The South African National Editors Forum (SANEF), a voluntary forum of senior journalists, editors and journalism educators, has used to Twitter to respond to the comments made by the SABC’s COO Hluadi Motsoeneng.

And oh, is that ever a stroke of (possibly unintended) genius.

Motsoeneng’s comments were made during a Johannesburg Radio Days media briefing at Wits University yesterday, where the COO said that journalists should have a licences to practice in South Africa, much like what lawyers and doctors do.

“You know when you are a journalist, you are a professional journalist. If you don’t have ethics and principles and you mislead on your reporting, like lawyers … if you commit any mistake they take your licence. We should do the same thing with journalists, that is what we need to do if we want to build South Africa,” Motsoeneng said.

Many have interpreted Motsoeneng’s call as an attempt to deflect criticism of his own performance, and criticisms of SABC from outside the organisation.

It’s somehow appropriate that the SANEF used Twitter to make the statements – after all, if journalism licences were to be issued, would everyone who posts an update to social media need one in this day and age of citizen reporting, where anyone can be a trusted source of information if you want them to be?

Would, for example, Pig Spotter need a journalist’s licence for reporting on police speed enforcement actions, or “the most loved driver in Africa” Taxi Driver Sipho? Would news bloggers be covered under the proposed issue, and what about the vastly different journalistic genres, such as technology, conservation, hard news and entertainment?

As disturbing as the comments by Motsoeneng might be, this isn’t the first time that the issue has been raised. In 2012 then-Mail & Guardian (M&G) editorial board member Malegapuru Makgoba raised some serious eyebrows during the International Association for Media and Communication Research conference by suggesting the same thing that Motsoeneng has been promoting. He was making the comments as vice-chancellor of the University of KwaZulu-Natal.

Censorship of the media and the crackdown of “undesirable” comments made by journalists is sadly an almost daily occurrence in Africa.  Ethiopia jailed nine journalists in April for alledgely “working with foreign human rights organizations and using social media to create instability in the country.” Even though they have been detailed, they have not been charged with a crime.

“With the latest arrests, Ethiopian authorities are turning the peaceful exercise of free expression into a crime,” said Committee to Protect Journalists East Africa Representative Tom Rhodes.

A number of Wikipedia editors have also been arrested in the east African country.
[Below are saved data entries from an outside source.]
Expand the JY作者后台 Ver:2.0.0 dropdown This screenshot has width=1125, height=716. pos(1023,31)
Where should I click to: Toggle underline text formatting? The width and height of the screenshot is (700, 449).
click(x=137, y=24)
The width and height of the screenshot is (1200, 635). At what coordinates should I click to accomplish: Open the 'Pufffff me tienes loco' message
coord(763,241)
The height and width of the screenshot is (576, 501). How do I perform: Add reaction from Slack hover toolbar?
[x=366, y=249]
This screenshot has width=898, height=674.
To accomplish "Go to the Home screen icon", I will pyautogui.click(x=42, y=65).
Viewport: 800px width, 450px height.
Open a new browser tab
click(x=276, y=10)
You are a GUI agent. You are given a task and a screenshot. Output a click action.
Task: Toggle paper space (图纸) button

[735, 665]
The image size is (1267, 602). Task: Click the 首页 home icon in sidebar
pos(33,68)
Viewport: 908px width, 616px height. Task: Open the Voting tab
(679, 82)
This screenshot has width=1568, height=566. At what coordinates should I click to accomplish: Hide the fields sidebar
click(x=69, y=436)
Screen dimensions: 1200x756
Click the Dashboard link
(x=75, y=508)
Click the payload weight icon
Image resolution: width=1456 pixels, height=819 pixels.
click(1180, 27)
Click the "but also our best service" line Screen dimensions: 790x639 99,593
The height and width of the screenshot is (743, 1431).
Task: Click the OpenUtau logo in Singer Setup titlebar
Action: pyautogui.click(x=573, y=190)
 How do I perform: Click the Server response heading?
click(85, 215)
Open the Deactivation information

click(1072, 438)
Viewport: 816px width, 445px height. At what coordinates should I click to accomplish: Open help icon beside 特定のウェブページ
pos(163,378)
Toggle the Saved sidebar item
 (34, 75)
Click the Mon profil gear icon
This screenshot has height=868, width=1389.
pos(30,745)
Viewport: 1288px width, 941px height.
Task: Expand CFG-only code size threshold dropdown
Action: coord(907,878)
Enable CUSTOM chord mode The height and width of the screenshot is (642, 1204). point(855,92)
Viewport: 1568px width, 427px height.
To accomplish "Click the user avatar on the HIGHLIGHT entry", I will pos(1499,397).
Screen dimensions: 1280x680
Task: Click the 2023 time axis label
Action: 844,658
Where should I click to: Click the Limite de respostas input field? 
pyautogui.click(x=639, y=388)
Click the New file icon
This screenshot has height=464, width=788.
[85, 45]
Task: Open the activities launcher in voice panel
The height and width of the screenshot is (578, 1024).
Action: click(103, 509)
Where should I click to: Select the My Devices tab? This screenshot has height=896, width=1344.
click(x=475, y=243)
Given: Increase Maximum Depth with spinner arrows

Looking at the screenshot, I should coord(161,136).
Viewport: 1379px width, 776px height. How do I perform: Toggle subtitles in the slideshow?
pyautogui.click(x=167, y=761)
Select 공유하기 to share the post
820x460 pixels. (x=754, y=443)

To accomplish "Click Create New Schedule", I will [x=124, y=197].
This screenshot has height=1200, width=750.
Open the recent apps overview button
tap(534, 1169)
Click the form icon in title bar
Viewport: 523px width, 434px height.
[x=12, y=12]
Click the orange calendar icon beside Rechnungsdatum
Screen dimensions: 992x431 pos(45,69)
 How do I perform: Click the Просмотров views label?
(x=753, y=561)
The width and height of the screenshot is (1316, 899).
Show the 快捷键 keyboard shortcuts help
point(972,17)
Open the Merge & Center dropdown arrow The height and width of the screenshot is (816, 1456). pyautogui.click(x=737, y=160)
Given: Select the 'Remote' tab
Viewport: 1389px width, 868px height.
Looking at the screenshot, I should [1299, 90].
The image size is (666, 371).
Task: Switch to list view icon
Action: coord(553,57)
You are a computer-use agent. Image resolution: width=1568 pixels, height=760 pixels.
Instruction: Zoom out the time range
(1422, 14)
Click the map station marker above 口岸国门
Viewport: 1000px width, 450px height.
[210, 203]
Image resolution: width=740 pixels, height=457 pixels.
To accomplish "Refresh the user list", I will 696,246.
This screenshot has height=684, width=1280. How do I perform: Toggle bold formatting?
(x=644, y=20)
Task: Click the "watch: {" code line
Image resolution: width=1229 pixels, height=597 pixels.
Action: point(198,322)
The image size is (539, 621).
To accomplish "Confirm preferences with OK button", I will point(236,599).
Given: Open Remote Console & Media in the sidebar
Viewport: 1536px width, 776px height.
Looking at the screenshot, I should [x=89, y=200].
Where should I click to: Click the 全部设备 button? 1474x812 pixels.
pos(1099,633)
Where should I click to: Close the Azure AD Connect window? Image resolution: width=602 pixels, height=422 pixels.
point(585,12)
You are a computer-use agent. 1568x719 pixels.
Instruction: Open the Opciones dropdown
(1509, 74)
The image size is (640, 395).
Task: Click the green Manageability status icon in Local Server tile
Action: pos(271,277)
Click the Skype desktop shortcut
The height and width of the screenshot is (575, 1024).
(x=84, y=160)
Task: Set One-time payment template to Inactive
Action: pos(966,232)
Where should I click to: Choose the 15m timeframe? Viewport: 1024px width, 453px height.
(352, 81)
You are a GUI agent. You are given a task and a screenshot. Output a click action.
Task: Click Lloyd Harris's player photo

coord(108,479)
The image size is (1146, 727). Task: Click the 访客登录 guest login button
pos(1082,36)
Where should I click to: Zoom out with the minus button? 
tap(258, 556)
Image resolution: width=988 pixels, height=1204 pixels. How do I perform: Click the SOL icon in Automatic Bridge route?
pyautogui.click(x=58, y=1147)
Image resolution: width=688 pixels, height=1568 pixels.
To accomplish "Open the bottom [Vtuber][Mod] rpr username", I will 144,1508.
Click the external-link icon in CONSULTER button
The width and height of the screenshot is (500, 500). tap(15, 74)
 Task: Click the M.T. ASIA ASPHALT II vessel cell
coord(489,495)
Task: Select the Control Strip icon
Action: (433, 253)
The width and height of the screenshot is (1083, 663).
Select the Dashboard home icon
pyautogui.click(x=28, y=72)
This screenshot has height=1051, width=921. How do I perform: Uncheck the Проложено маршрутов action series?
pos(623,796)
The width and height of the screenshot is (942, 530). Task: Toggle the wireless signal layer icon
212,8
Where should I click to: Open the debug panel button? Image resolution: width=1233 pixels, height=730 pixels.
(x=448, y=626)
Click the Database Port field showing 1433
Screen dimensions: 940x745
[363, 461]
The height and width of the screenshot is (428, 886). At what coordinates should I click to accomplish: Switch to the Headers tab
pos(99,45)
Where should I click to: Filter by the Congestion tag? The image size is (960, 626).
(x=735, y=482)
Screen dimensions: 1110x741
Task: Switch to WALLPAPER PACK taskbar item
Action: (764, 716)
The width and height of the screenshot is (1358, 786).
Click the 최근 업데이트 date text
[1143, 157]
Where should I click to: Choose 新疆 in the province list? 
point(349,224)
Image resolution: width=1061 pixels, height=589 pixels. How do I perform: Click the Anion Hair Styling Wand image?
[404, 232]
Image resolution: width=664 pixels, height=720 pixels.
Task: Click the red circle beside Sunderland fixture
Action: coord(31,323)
The Ethiopian Wikipedia affiliate sought out a number of bloggers to serve as Wikipedia editors, but as soon as the government learnt of their involvement, they were promptly arrested.

The issue was also raised in the UK in 2011 by the Labour Party’s shadow culture secretary, Ivan Lewis. At the annual Labour Party conference he proposed a “system of independent regulation including proper like-for-like redress which means mistakes and falsehoods on the front page receive apologies and retraction on the front page”.